→ Aim of the task
The required output is the lines below from the line containing "This screenshot has height=418, width=606." to the line containing "Click the 'Nodeid'", inclusive, retyped exactly. No other lines belong in it.

[Items from a data source]
====================

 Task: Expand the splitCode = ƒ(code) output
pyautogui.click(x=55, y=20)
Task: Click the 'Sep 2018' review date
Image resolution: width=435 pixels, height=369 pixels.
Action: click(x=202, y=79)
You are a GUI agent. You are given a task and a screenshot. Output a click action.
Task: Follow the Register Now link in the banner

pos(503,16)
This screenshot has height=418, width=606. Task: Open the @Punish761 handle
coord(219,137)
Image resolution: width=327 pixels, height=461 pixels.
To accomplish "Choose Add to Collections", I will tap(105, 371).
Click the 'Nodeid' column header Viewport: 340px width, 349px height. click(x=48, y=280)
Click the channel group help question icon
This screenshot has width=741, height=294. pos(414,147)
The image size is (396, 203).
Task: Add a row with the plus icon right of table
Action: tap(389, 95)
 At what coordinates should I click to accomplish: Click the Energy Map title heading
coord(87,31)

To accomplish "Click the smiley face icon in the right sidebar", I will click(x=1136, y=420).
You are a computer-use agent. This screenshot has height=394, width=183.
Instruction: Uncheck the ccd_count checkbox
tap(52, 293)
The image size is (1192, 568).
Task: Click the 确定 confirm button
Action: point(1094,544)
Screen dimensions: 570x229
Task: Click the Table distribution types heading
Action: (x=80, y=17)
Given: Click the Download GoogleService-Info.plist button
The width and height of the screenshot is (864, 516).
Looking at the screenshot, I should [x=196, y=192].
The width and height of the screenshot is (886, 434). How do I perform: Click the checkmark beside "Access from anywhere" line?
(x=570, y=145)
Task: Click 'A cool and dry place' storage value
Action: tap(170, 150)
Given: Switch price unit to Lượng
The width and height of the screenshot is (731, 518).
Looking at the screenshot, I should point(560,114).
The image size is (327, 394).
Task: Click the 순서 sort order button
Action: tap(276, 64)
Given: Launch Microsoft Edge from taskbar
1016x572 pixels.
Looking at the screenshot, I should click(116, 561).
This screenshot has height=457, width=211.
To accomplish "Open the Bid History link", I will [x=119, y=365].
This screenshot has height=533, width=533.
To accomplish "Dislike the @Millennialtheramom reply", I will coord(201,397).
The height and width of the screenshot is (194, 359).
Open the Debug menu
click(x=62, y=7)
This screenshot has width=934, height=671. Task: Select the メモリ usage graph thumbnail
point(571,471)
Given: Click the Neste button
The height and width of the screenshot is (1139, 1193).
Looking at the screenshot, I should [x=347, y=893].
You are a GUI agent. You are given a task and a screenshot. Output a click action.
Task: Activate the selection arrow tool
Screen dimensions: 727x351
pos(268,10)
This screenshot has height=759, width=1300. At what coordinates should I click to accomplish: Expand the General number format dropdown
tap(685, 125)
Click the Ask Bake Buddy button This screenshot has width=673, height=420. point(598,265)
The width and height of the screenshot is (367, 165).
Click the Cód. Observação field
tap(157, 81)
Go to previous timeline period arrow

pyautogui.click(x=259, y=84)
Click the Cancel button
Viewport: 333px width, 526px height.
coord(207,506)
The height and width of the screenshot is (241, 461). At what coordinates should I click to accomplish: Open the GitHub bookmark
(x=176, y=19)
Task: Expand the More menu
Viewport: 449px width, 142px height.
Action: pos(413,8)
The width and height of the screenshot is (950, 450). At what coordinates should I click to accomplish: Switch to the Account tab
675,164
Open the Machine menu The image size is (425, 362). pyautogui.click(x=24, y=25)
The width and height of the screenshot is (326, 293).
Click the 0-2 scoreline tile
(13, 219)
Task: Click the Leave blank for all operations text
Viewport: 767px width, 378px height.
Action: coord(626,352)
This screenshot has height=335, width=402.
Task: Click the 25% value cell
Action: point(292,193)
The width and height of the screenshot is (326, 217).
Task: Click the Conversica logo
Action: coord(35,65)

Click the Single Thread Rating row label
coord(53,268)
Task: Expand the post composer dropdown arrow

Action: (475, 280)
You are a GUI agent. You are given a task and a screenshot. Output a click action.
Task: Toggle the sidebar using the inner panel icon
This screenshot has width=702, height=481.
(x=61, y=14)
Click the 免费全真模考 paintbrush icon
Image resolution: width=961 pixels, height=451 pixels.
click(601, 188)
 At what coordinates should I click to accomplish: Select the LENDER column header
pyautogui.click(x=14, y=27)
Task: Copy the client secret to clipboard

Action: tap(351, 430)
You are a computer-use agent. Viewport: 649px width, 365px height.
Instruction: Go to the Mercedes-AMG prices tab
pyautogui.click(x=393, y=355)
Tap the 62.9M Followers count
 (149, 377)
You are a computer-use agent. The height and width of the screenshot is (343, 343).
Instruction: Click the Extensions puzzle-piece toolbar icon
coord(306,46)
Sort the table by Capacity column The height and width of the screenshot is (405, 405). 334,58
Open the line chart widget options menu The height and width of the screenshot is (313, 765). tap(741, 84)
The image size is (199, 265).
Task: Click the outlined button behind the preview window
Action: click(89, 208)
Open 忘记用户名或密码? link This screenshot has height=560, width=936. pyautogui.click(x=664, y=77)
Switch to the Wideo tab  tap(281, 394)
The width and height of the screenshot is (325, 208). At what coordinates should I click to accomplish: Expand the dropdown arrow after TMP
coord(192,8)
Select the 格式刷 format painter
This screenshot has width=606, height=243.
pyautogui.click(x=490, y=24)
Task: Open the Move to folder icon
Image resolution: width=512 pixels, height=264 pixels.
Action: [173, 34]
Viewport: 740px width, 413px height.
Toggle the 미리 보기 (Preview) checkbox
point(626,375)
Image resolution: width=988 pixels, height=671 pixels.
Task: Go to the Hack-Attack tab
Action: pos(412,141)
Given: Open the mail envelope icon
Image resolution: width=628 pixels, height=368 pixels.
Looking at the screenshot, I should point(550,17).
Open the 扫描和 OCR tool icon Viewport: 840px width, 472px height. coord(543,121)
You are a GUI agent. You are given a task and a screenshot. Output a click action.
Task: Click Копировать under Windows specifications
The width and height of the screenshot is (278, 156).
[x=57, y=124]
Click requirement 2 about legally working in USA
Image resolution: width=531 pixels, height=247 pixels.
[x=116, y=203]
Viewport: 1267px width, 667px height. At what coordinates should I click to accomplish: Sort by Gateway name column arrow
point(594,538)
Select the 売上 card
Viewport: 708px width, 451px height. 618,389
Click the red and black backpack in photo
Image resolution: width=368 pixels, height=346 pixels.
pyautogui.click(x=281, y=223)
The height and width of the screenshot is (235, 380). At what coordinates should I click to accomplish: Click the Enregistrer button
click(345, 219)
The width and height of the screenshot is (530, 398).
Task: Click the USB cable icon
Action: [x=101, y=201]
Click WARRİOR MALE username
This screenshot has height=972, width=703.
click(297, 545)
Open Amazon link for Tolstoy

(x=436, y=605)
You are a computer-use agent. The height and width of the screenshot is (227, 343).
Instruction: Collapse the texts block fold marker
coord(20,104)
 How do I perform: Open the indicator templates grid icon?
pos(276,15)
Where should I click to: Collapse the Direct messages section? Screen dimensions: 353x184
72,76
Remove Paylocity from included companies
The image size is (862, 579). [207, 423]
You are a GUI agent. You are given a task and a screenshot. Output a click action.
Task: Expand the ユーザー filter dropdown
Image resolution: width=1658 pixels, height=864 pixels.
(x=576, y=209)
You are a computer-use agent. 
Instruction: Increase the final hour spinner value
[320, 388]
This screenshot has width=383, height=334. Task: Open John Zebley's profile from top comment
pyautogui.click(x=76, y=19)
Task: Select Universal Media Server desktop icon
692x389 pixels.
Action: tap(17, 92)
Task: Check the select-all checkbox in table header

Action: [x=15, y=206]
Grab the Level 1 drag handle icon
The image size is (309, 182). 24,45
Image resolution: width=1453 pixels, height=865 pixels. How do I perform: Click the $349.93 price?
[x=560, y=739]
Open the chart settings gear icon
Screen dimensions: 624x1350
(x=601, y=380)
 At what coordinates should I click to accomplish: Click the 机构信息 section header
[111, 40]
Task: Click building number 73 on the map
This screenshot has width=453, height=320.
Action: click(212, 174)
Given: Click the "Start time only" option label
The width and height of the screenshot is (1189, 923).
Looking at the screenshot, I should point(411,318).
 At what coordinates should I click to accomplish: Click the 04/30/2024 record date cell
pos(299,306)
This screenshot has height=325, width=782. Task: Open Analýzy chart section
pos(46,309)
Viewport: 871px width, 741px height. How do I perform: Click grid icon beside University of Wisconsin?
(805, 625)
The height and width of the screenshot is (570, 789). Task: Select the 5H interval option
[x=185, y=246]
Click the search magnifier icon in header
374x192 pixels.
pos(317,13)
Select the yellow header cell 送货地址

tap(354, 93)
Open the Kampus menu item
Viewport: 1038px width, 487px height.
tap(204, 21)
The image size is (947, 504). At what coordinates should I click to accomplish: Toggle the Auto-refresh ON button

====================

→ Answer section
This screenshot has height=418, width=606. Task: Open the @Punish761 handle
coord(219,137)
Image resolution: width=327 pixels, height=461 pixels.
To accomplish "Choose Add to Collections", I will tap(105, 371).
Click the 'Nodeid' column header Viewport: 340px width, 349px height. click(x=48, y=280)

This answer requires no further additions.